On 4 Jan 2008, at 21:19, Nick Gall wrote:
On Jan 3, 2008 7:48 PM, Patrick May <[EMAIL PROTECTED]> wrote:
> A RESTful interface, posting documents to URLs, would not allow that
> level of optimization. For example, dynamic lookup of a service that, > transparently to the client, executes locally is not possible with REST.

Huh? I must be misunderstanding your claim. What would you call
http://localhost:4664/search?q=foo
?
This is how Google Desktop "transparently to the client, executes locally."

That is not local to the client. With Jini, a service is accessed by retrieving a proxy from a lookup service. This proxy provides the interface for the service. The implementation of the functionality provided by the service may be running elsewhere on the network or it may be contained within the proxy itself (or some combination thereof).

Your example is a remote call that happens to execute on the same machine, but not in the same process, as the client. This introduces additional latency that is unacceptable in some problem domains.

Jini service implementations can be modified without impact to the users of those services as various NFRs are addressed. REST implementations do not allow this level of optimization to take place transparently to the client.

> My more general point is that Jini and Jini-like technologies are
> unique in their ability to address the most computationally and data
> intensive problem domains, while still providing the benefits of SOA.
> The customers I mentioned in my original email in this thread were
> hitting the wall in terms of what their existing application servers
> and message buses could handle. They were simply unable to scale
> further without a new software architecture.

I'm not sure why you and Gregg seem to be trying to paint REST and Jini as competitive alternatives.

I don't see any competition. There are things that REST simply can't do. ;-)

First, Jini is a technology and REST is an architectural style.

This is not entirely accurate. Jini is a particular implementation of a more general architectural style. The concepts underlying Jini, including the appropriate way to address Deutsch's Eight Fallacies of Distributed Computing, constitute a full architectural style. One full featured variant of this style, as you note below, is Space Based Architecture.

Thus the proper analysis is to determine in what ways Jini/ JavaSpaces adheres to REST principles and it what ways it deviates from them. If you want to compare architectural style to architectural style, you'd have to compare the Space-based architectural style (of which Jini/JavaSpaces in a technology instance) to the REST architectural style (of which the WWW is a technology instance).

SBA uses the equivalent of clustered JavaSpaces to provide a shared distributed memory and Jini services to co-locate business logic, messaging, and data into cohesive modules that run in the same process space. These modules become the unit of scalability; if a particular business use case needs greater throughput, more instances of that module are instantiated.

        That leads me to question your next statement:

Second, (IMO) the two styles are pretty compatible, eg one can accommodate the other.

I disagree. It is certainly possible to implement a system under an SBA using a RESTful style of interaction with services. It does not appear to be possible to do the reverse. The requirement to use a separate HTTP server to invoke services in a REST architecture prohibits some types of solutions, such as the one I described above.

But don't take my word for it, see the circa 2003 compare/contrast of the two styles (captured by Mark Baker) for yourselves: http://www.markbaker.ca/blog/2003/12/23/the-resttuple-space-meme-makes-the-rounds/ .

I followed the link to http://www.fridgebuzz.com/2003/12/restful-tuplespaces.html and Ms. Williams seems to support my view. While it is possible to invoke a JavaSpace-like API from a RESTful interface, it is by no means straightforward. In fact, some of the contortions start looking like "stupid REST tricks" (with apologies to David Letterman), even before the introduction of concepts like notifications.

Note also that these significant issues arise even without attempting to address the capabilities of a full SBA.

I see REST and "spaces" as somewhat orthogonal. As others have pointed out, REST focuses on the "interface" aspect, while "space based" architectures focus on the "provider" aspect, ie issues concerning how to distribute a "space" for reliability and scalability.

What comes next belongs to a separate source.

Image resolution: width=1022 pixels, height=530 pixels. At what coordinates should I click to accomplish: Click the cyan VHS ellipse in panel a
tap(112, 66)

Actually, SBA uses the space as a means to several ends, not as an end in itself. The essence of SBA is to co-locate business logic, messaging, and data into cohesive, scalable units. A distributed space is a straightforward means of achieving these goals, hence the inclusion of "space" in the name of the architecture.

REST accomodates a wide variety of "space-based" architectural styles via its open-ended "cache" constraint.

How would this address the issues I raised above? Further, how would you model notifications in a REST implementation?

IMO. REST will evolve by ADDING constraints that make it more space- based. Certainly, a RESTful Semantic Web architectural style would be a step in that direction. The major issue, as always, is what kind of information "entity" the "space" exposes: evolving from tuples, to Java objects, to hypermedia, to RDF???


Space Based Architecture is much richer than just the entities available via the space. As I noted upthread, once people find out that SBA can address the NFRs of performance, scalability, and resiliency in both extreme and less demanding environments, they see no reason not to use it to achieve the benefits of standardization across their application suite.

Regards,

Patrick

----
[EMAIL PROTECTED]
S P Engineering, Inc.
Large scale, mission-critical, distributed OO systems design and implementation.